Data analytics has failed… So far.
Will the era of data-driven applications finally deliver on the data analytics promise?
The promise of data analytics is to capture, analyze and present data that generate insights for businesses so they can make data driven decisions and take action. With timely and easily understood data, businesses can capture opportunities as well as mitigate risks and threats.
As with all opportunities, risks and threats, the window to respond effectively is narrow and in our fast paced world these windows get narrower every day.
So far, data analytics latency – the time it takes to capture data, process it, take a decision and act – is longer than the window of opportunity is open. This is mainly due to the time it takes human beings to gain insights and derive and execute an action plan. The result? Missed business opportunities. To better understand this, let’s look at the evolution of data analytics.
The “ business intelligence” era (aka Analytics 1.0)
Analytics 1.0 was primarily a store-and-retrieve paradigm for reporting purposes, enabling enterprises to begin to optimize location of goods and services, segment their customer base and enhance financial management of businesses. Implementing Analytics 1.0 usually cost millions of dollars, was designed for a few key users (mainly executives) and was done by specialized consulting companies, making it too costly to integrate the analytics software into the operational business lines of a company. The latency from capturing data to taking an action was usually months.
The “big data” era (aka Analytics 2.0)
If Analytics 1.0 was a store-and-retrieve paradigm, then 2.0 is driven by handling the 3 V’s of Big Data (Volume, Velocity and Variety) primarily through software that can massively scale, such as MapReduce for data sets and NoSQL for databases. The Analytics 2.0 stack is largely a technology replacement wave, where the stack remains the same and each technology component is replaced with a newer, cheaper, faster more powerful version of its former self that can handle the volume, velocity and variety of today’s generated data. The latency from capturing data to taking an action is usually weeks.
The “data-driven applications” era (aka Analytics 3.0)
Although many anticipate that we are on the verge of a shift to Analytics 3.0 there are different ideas on what exactly 3.0 might be. Some call it Operational Analytics, others call it Data-driven Applications or Embedded Analytics.
In all cases, the common denominator for describing Analytics 3.0 is the ability to sense and react in real-time to events that impact customers, machines and devices.
Analytics 3.0 is believed to finally realize what data analytics promised but has yet to deliver and that is to help humans and machines make data-driven decisions in real-time and therefore capture business opportunities in time.

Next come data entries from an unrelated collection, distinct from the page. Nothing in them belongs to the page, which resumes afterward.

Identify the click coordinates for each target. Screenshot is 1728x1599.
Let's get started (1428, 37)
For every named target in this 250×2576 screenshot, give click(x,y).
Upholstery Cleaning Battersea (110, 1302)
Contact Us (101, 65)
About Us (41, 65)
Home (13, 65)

There is evidence that this time around the promise will be kept. It is simple and affordable to build data-driven applications. Open source, infrastructure as a service and enormous achievements in data science are key trends to power the development of data-driven applications but the biggest factor is the democratization of data.
Not only is more data generated like never before in the history of humankind, this data, to a large extent, is being made available to everyone.
So as data analytics races towards finally fulfilling its promise, businesses large and small will be able to start evaluating and investing in data driven applications that will shed light on their most urgent business opportunities, risks and threats.